As a matter of fact, in a society such as Kyrgyzstan’s where, as Kathleen Collins argues, clanic mechanisms and networking play a vital role in the distribution of economic and political favors, social gatherings represent an essential tool for individuals to build and expand on their informal contacts to access crucial socioeconomic resources. Therefore, the fact that COVID-19 significantly thwarts individuals’ opportunities to fully benefit from their social capital illustrates the extent of the crisis’ impact on the social and economic lives of the population.
Concluding remarks
For the time being, Kyrgyzstan is walking a tightrope between recovering economic activity, indebtedness, and a new wave of contamination. Furthermore, there is every likelihood that the COVID-19 crisis will result in the emergence of popular discontent, expressed massively through social networks, attacking the dilettante management of the crisis (e.g., massive funds received from abroad, but no infrastructure hospital set up before July). This discontent has been recently aggravated by the claims of the Kyrgyz government to toughen its legislation on media. More specifically, the state parliament in June passed a controversial bill called “On manipulating information,” which purportedly seeks to address the problem of inaccurate information spreading online by enabling the authorities to restrict or block access to internet sites as well as shut down social media accounts without the need for a court decision.

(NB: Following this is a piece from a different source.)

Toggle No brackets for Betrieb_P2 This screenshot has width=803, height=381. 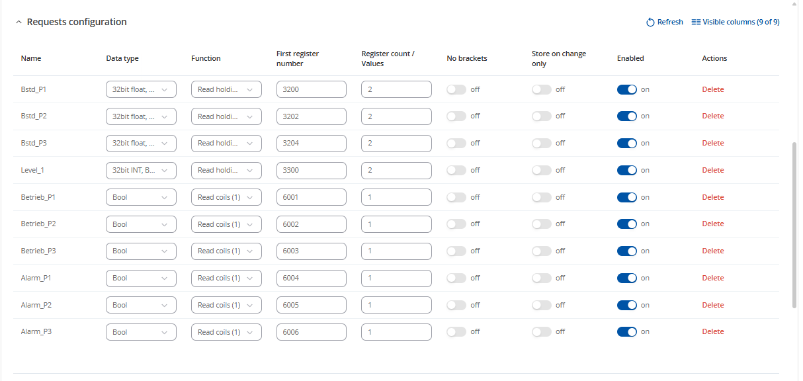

The bill produced a strong public backlash, with its opponents comparing the law to legislations in effect in neighboring authoritarian states, notorious for their practices that openly flout the rights of their citizens’ freedom of speech. In light of the backlash, and although the Kyrgyz President, Sooronbai Jeenbekov, has returned the bill to parliament on the grounds that the legislation requires further rectifications, it seems the final ratification of the law is simply matter of time.
[1] Authors’ interview with anonymous lawyers.
[2] Entitled Kyrgyz Republic COVID-19 Poverty and Vulnerability Impacts. Micro-micro simulations of COVID-19 shock, the study, which has not yet been the subject of an official publication, was presented on June 30, 2020, during the online applied training “Poverty and Welfare Analysis” organized by the World Bank Kyrgyzstan from June 15–30, 2020.